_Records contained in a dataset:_
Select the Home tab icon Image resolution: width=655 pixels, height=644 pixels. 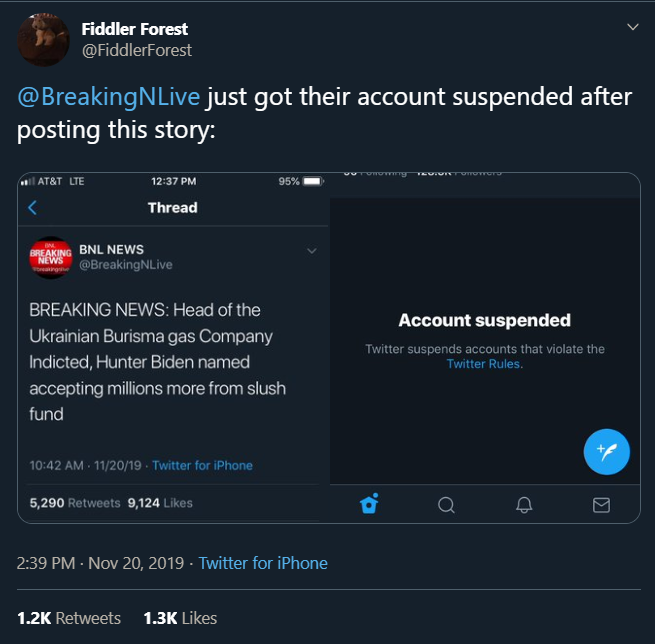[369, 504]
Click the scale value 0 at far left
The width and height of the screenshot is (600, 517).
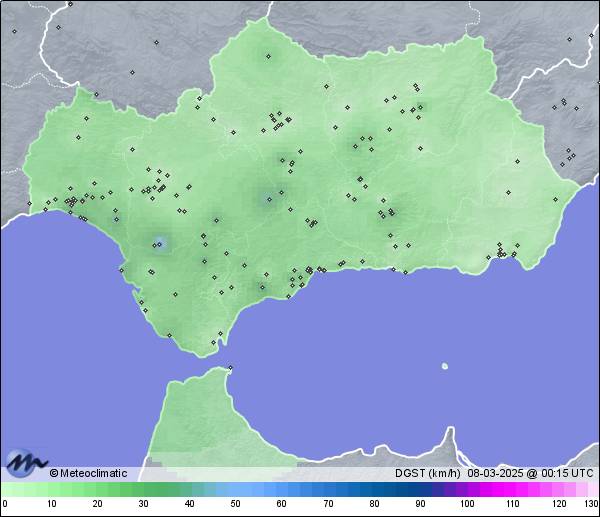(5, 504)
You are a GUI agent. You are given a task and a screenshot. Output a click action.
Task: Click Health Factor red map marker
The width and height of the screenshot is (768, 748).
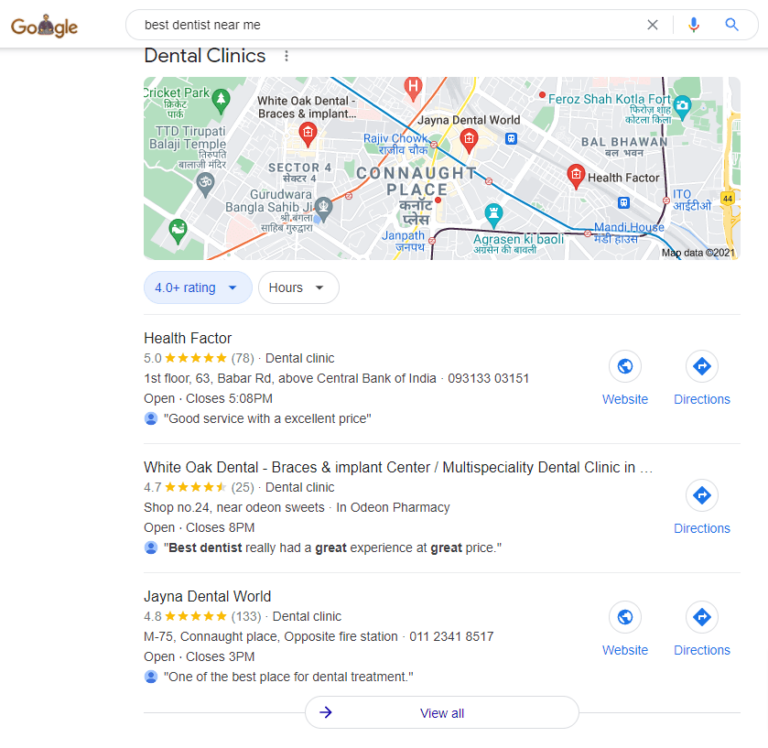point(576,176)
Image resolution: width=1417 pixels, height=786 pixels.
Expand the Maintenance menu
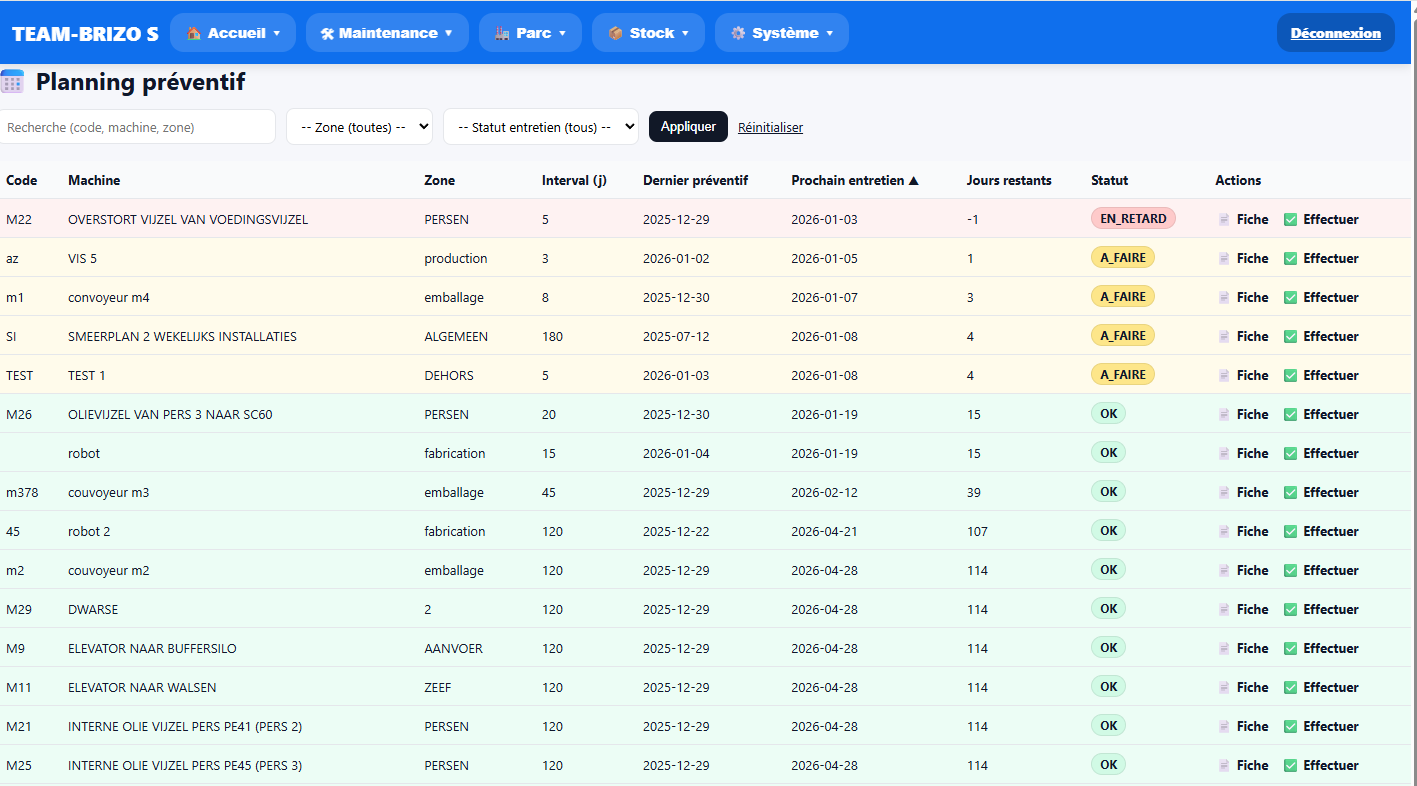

_Exercise instructions:_ Beginning with the line that contains "You are a GUI", repeat every remaining line of the data exactly, the last line included, and omit pictures.

_Solution for this problem:_
You are a GUI agent. You are given a task and a screenshot. Output a click action.
Task: Click Health Factor red map marker
The width and height of the screenshot is (768, 748).
point(576,176)
Image resolution: width=1417 pixels, height=786 pixels.
Expand the Maintenance menu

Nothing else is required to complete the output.